LISTED ENTRIES =>
....

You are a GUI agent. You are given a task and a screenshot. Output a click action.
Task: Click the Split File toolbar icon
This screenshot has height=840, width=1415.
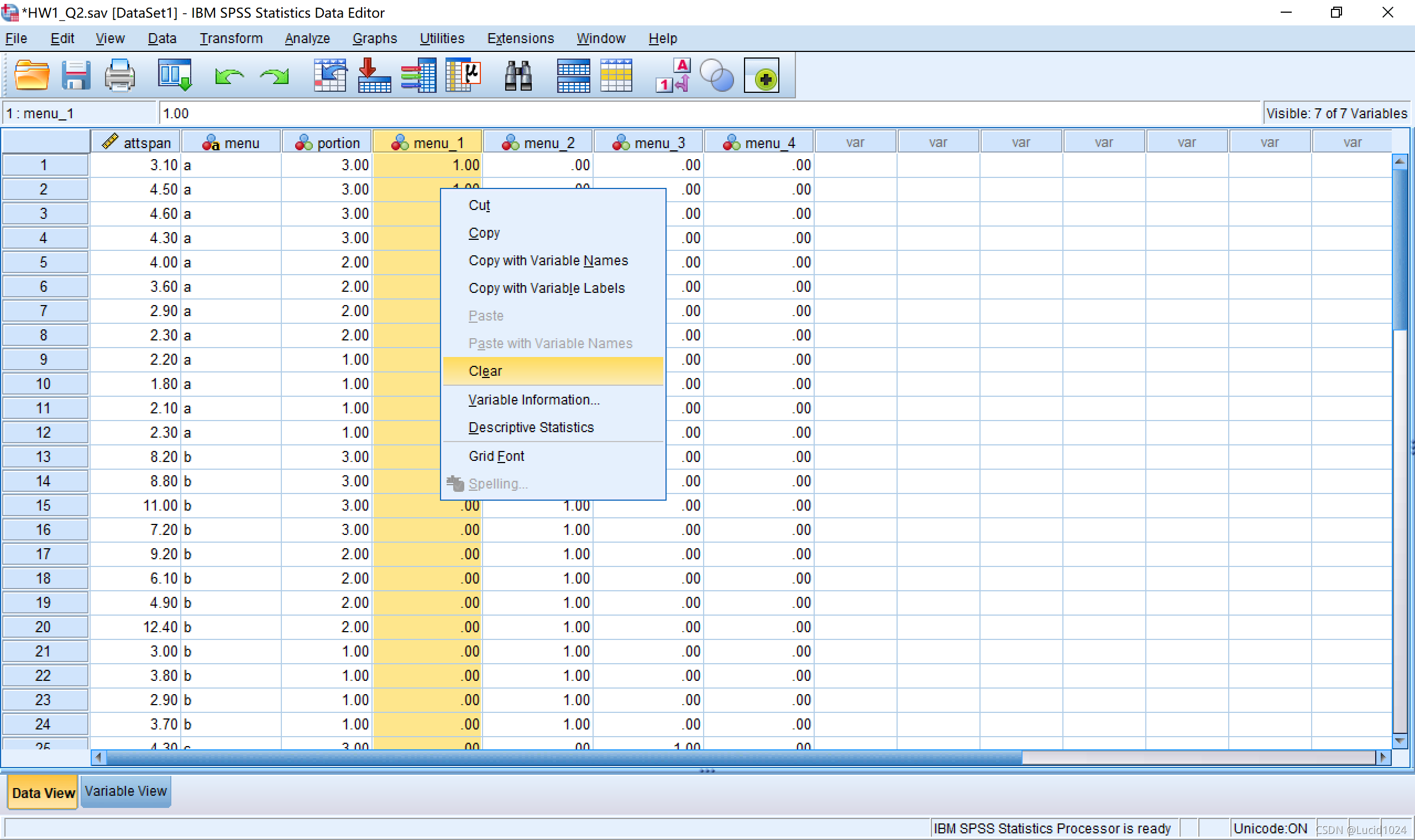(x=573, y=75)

....

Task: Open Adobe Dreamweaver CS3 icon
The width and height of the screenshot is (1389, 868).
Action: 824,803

....

Reproduce the rows starting at the line containing "You are a GUI" and ending at the line containing "(x=573, y=75)", swapping "screenshot" for "screen capture" and keeping everything else the same. Leave the pictures out of your answer.

SOLUTION TO THIS PROBLEM =>
You are a GUI agent. You are given a task and a screen capture. Output a click action.
Task: Click the Split File toolbar icon
This screen capture has height=840, width=1415.
(x=573, y=75)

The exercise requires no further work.